Task directions:
The whole of the data must be transcribed exactly.

--- Data shown ---

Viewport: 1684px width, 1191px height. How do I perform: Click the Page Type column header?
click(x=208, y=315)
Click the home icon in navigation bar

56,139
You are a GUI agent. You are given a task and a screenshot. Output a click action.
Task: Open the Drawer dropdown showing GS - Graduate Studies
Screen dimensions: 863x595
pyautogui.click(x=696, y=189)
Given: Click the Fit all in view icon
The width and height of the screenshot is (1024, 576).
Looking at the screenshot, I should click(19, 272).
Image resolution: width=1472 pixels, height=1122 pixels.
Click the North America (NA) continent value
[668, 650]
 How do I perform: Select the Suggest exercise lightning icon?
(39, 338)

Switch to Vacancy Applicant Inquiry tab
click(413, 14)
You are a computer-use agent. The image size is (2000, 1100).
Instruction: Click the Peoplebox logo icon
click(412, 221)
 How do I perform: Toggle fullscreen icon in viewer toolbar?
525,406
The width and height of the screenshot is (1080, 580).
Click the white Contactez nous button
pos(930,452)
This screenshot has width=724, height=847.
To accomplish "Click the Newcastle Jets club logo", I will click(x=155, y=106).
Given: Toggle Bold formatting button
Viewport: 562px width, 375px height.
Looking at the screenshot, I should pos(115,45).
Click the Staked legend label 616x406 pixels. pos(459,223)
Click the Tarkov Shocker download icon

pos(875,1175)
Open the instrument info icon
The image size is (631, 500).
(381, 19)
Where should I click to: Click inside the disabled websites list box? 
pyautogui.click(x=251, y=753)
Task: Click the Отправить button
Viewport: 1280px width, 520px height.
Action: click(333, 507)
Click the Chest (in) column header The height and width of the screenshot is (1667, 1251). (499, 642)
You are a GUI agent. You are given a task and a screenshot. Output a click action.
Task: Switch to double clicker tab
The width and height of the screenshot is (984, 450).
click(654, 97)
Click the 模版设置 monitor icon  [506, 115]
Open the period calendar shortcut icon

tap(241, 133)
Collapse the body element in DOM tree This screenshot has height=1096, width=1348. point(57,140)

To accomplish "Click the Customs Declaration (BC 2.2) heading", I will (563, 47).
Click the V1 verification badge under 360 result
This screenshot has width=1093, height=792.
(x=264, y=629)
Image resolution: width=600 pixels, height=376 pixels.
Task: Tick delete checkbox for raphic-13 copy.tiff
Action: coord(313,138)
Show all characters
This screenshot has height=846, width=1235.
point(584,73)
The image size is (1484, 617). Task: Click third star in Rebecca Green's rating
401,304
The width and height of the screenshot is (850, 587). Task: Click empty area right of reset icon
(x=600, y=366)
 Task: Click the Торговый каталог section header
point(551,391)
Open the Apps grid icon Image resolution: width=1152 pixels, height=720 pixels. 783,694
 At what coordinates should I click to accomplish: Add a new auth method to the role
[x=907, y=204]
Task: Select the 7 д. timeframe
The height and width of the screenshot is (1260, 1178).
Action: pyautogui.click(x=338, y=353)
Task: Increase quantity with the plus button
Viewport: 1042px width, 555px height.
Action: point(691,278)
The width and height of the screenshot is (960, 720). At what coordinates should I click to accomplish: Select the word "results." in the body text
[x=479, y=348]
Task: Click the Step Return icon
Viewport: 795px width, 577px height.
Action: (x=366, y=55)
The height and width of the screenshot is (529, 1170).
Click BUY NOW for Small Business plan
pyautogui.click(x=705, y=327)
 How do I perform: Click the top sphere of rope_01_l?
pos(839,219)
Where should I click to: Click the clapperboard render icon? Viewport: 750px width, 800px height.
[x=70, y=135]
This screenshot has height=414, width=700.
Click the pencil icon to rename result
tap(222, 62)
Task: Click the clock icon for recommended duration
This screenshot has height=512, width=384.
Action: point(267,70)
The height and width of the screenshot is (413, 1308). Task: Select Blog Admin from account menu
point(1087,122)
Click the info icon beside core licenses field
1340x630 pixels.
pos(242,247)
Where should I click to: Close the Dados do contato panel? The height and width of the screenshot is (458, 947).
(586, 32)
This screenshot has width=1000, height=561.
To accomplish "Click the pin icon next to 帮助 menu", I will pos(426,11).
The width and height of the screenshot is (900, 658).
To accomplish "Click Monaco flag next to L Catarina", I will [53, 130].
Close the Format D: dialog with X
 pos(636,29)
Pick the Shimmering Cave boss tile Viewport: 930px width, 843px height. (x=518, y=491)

---

Task output:
Viewport: 1684px width, 1191px height. How do I perform: Click the Page Type column header?
click(x=208, y=315)
Click the home icon in navigation bar

56,139
You are a GUI agent. You are given a task and a screenshot. Output a click action.
Task: Open the Drawer dropdown showing GS - Graduate Studies
Screen dimensions: 863x595
pyautogui.click(x=696, y=189)
Given: Click the Fit all in view icon
The width and height of the screenshot is (1024, 576).
Looking at the screenshot, I should click(19, 272).
Image resolution: width=1472 pixels, height=1122 pixels.
Click the North America (NA) continent value
[668, 650]
 How do I perform: Select the Suggest exercise lightning icon?
(39, 338)

Switch to Vacancy Applicant Inquiry tab
click(413, 14)
You are a computer-use agent. The image size is (2000, 1100).
Instruction: Click the Peoplebox logo icon
click(412, 221)
 How do I perform: Toggle fullscreen icon in viewer toolbar?
525,406
The width and height of the screenshot is (1080, 580).
Click the white Contactez nous button
pos(930,452)
This screenshot has width=724, height=847.
To accomplish "Click the Newcastle Jets club logo", I will click(x=155, y=106).
Given: Toggle Bold formatting button
Viewport: 562px width, 375px height.
Looking at the screenshot, I should pos(115,45).
Click the Staked legend label 616x406 pixels. pos(459,223)
Click the Tarkov Shocker download icon

pos(875,1175)
Open the instrument info icon
The image size is (631, 500).
(381, 19)
Where should I click to: Click inside the disabled websites list box? 
pyautogui.click(x=251, y=753)
Task: Click the Отправить button
Viewport: 1280px width, 520px height.
Action: click(333, 507)
Click the Chest (in) column header The height and width of the screenshot is (1667, 1251). (499, 642)
You are a GUI agent. You are given a task and a screenshot. Output a click action.
Task: Switch to double clicker tab
The width and height of the screenshot is (984, 450).
click(654, 97)
Click the 模版设置 monitor icon  [506, 115]
Open the period calendar shortcut icon

tap(241, 133)
Collapse the body element in DOM tree This screenshot has height=1096, width=1348. point(57,140)

To accomplish "Click the Customs Declaration (BC 2.2) heading", I will (563, 47).
Click the V1 verification badge under 360 result
This screenshot has width=1093, height=792.
(x=264, y=629)
Image resolution: width=600 pixels, height=376 pixels.
Task: Tick delete checkbox for raphic-13 copy.tiff
Action: coord(313,138)
Show all characters
This screenshot has height=846, width=1235.
point(584,73)
The image size is (1484, 617). Task: Click third star in Rebecca Green's rating
401,304
The width and height of the screenshot is (850, 587). Task: Click empty area right of reset icon
(x=600, y=366)
 Task: Click the Торговый каталог section header
point(551,391)
Open the Apps grid icon Image resolution: width=1152 pixels, height=720 pixels. 783,694
 At what coordinates should I click to accomplish: Add a new auth method to the role
[x=907, y=204]
Task: Select the 7 д. timeframe
The height and width of the screenshot is (1260, 1178).
Action: pyautogui.click(x=338, y=353)
Task: Increase quantity with the plus button
Viewport: 1042px width, 555px height.
Action: point(691,278)
The width and height of the screenshot is (960, 720). At what coordinates should I click to accomplish: Select the word "results." in the body text
[x=479, y=348]
Task: Click the Step Return icon
Viewport: 795px width, 577px height.
Action: (x=366, y=55)
The height and width of the screenshot is (529, 1170).
Click BUY NOW for Small Business plan
pyautogui.click(x=705, y=327)
 How do I perform: Click the top sphere of rope_01_l?
pos(839,219)
Where should I click to: Click the clapperboard render icon? Viewport: 750px width, 800px height.
[x=70, y=135]
This screenshot has height=414, width=700.
Click the pencil icon to rename result
tap(222, 62)
Task: Click the clock icon for recommended duration
This screenshot has height=512, width=384.
Action: point(267,70)
The height and width of the screenshot is (413, 1308). Task: Select Blog Admin from account menu
point(1087,122)
Click the info icon beside core licenses field
1340x630 pixels.
pos(242,247)
Where should I click to: Close the Dados do contato panel? The height and width of the screenshot is (458, 947).
(586, 32)
This screenshot has width=1000, height=561.
To accomplish "Click the pin icon next to 帮助 menu", I will pos(426,11).
The width and height of the screenshot is (900, 658).
To accomplish "Click Monaco flag next to L Catarina", I will [53, 130].
Close the Format D: dialog with X
 pos(636,29)
Pick the Shimmering Cave boss tile Viewport: 930px width, 843px height. (x=518, y=491)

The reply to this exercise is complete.